▶ Kutipan halaman
»»

JAKARTA, HUMAS MKRI – Sidang pengujian Undang-Undang Nomor 7 Tahun 2017 tentang Pemilihan Umum (UU Pemilu) kembali digelar Mahkamah Konstitusi (MK) pada Rabu (25/10/2023). Perkara yang diregistrasi MK dengan Nomor 128/PUU-XXI/2023 ini diajukan oleh Muhammad Syeh Sultan, A Fahrur Rozi, dan Tri Rahma Dona. Sidang dengan agenda perbaikan perkara tersebut dipimpin oleh Hakim Konstitusi Arief Hidayat dengan didampingi Hakim Konstitusi Daniel Yusmic P. Foekh dan Hakim Konstitusi Wahiduddin Adams.
Dalam persidangan A Fahrur Rozi mengatakan permohonannya bersifat unprecedented yang dalam artian jarang atau tidak ada permohonan yang berusaha menafsirkan kembali putusan MK yang telah diputus 15 Agustus 2023 lalu. “Secara sepintas kami mengakui seolah-olah kami ingin menguji atau mengubah adanya putusan MK tetapi secara substansi permohonan ini ingin menguji Pasal 280 ayat (1) huruf h sebagaimana dimaknai dalam putusan MK tersebut mengingat putusan MK menjadi catatan dari keberlakuan norma yang kami ujikan,” ujarnya.
Rozi menambahkan permohonan yang diujikan berbeda dengan putusan MK. Hal itu dikarenakan karena putusan MK kemarin sudah membuat norma baru. Artinya, kebolehan kampanye di dunia pendidikan dan fasilitas pemerintah mendapat izin dari yang dimaksud sudah menjadi norma dalam batang tubuh pasal, sedangkan permohonan sebelumnya perkara itu diujikan dengan bagian norma penjelasan.

««

▶ Data
»»

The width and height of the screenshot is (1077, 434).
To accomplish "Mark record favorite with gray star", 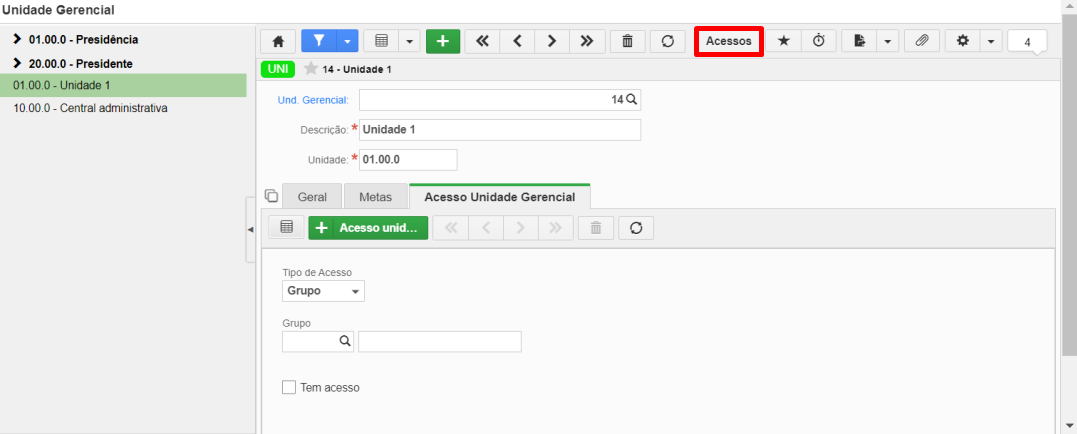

««
»»

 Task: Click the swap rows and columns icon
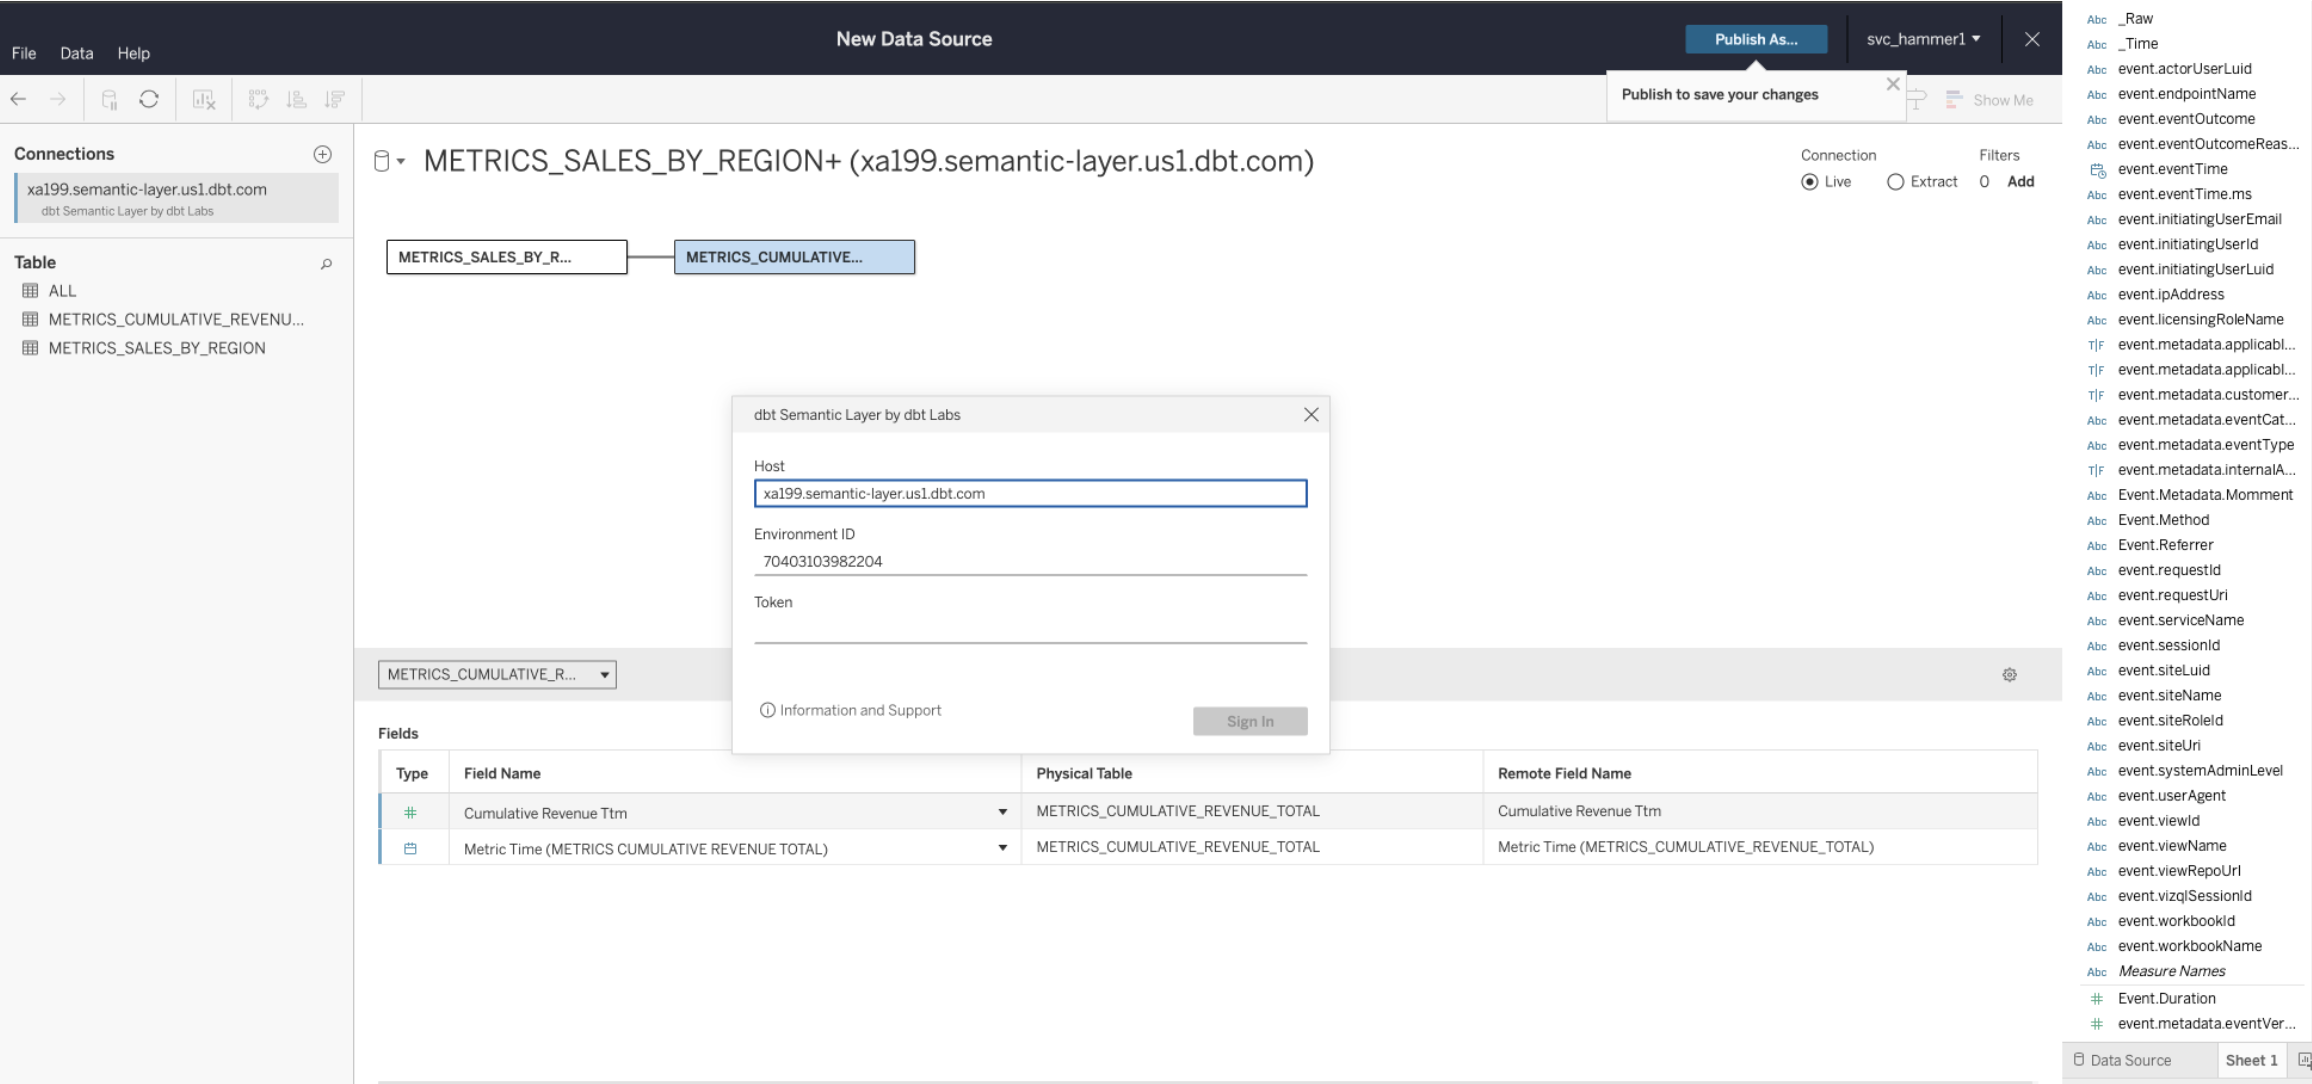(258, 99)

««

▶ Permintaan
Terjemahkan ke dalam bahasa Inggris kalimat dari berita sidang MK ini: "Rozi menambahkan permohonan yang diujikan berbeda dengan putusan MK."

▶ Hasil latihan
Rozi added that the petition under review differs from the Constitutional Court's ruling.